Therapy Isn't Like Surgery
Someone wrote to me this week that despite quite a bit of therapy, most of her healing had happened on its own. Therapy, in her experience, had felt largely unnecessary; almost a graft onto a process that was already underway.
A comment on one of my posts pushed back harder. Couples therapy is a scam, she said: a way of keeping people stuck in relationships that should be over.
Both got me thinking.
I’ve been in this field long enough to know that some therapy is mediocre, and some therapists are poorly trained. Therapy isn’t immune to the same variations in quality as any other profession.
At the same time, these critiques miss something that’s probably more obvious from the therapist side: therapy isn't something that gets done to people. It's something people participate in, and the quality of that participation matters as much as anything the therapist does.
Decades of research suggest that what clients bring to therapy predicts outcomes more than any technique the therapist uses. *
Here are a few ways I’ve seen the client side play out.
– The articulate, self-aware client, who talks through their week with clarity, agrees with what needs to happen, does none of it, and returns the following week to do the same.
– Clients who are in so much pain that the gains are nearly invisible and unnecessary, for whom just staying in the room is progress.

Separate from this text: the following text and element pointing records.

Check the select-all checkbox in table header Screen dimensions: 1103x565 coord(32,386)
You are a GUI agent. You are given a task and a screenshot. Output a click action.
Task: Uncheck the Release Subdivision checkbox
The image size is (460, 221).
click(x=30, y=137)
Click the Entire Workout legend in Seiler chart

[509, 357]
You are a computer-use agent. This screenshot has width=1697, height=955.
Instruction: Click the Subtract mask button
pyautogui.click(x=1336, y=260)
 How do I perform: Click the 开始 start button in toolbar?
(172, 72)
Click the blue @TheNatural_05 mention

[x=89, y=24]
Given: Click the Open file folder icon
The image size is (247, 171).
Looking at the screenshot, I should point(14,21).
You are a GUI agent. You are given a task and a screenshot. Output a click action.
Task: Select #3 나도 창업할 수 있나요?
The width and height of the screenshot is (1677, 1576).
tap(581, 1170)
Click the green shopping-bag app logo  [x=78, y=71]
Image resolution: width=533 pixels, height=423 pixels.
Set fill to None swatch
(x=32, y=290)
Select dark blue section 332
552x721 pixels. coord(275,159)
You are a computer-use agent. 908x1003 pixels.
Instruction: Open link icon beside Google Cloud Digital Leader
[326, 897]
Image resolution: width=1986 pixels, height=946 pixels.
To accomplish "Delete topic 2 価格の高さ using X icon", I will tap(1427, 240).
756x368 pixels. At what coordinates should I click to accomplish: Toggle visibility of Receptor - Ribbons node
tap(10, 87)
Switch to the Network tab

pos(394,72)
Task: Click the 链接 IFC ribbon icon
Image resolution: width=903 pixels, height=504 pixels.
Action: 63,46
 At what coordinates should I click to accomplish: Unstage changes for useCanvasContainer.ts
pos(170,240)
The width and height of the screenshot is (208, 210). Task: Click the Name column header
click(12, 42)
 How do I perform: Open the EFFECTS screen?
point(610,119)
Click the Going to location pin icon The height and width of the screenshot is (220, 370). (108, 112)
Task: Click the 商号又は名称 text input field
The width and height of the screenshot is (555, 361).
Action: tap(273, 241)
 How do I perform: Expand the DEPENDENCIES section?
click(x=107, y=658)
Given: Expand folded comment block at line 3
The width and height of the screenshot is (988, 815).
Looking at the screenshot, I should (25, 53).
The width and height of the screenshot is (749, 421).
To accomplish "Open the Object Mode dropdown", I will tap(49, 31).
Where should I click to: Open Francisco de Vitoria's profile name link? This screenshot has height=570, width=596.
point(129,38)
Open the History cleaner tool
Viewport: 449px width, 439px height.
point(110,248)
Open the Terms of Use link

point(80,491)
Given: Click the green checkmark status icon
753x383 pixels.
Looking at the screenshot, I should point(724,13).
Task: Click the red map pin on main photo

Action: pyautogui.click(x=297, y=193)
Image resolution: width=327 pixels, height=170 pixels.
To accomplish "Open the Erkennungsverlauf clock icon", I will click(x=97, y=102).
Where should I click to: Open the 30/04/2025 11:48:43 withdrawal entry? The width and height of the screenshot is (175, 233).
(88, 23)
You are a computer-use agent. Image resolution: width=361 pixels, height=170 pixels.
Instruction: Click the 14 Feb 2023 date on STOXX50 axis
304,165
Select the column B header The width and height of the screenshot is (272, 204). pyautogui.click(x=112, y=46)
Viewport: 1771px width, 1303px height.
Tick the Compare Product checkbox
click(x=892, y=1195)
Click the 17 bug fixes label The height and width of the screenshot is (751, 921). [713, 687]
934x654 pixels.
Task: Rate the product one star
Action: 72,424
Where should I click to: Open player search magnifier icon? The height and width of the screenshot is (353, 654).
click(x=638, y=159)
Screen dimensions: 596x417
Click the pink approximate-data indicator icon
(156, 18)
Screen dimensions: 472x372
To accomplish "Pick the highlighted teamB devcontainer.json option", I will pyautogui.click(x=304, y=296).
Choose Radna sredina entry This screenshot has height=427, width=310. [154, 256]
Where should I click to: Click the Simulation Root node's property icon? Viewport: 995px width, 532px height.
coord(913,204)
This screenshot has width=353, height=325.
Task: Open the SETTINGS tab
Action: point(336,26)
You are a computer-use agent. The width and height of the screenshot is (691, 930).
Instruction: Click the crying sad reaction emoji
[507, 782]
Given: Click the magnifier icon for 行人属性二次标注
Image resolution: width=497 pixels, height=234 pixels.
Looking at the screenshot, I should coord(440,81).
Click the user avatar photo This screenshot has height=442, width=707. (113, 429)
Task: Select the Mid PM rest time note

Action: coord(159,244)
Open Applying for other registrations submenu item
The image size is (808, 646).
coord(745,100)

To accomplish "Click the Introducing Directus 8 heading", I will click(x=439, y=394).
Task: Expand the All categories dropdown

– Those convinced therapy won’t help but who need to check the box, creating a self-fulfilling prophecy where expectation shapes engagement, and engagement shapes the outcome.
– Others have circumstances so unstable, such as a job loss, a sick parent, or a chaotic relationship, that treatment for the underlying condition becomes secondary to acute support.
– And some people simply struggle to form therapeutic alliance with the therapist, one of the strongest predictors of treatment outcome.
In couples work, these variables can double. When there are two people, there are two sets of expectations, two different capacities for alliance, and progress only happens if both partners are willing to fully engage. When one isn't, the work becomes something else: sometimes mediation, sometimes a reckoning.
And occasionally, it’s helping two people find their way to an ending with clarity, more quickly and with less damage than they’d have managed alone. That's not a scam either.
Good therapy creates the conditions for change. It opens a door. But what happens next depends on what clients bring to it: how willing they are to walk through, and what they do with the rest of their time outside the therapy hour. An hour a week of anything, without practice, has limits. My kid had years of guitar lessons. He still can't play.
So that may be what the skeptics are describing: the tool of therapy offered under the wrong conditions, or a door nobody walked through. Sometimes the therapist is the problem. Sometimes it's a bad fit between therapist and client. And sometimes it's the client.
*Wampold, B. E., & Imel, Z. E. (2015). The great psychotherapy debate: The evidence for what makes psychotherapy work (2nd ed.). Routledge.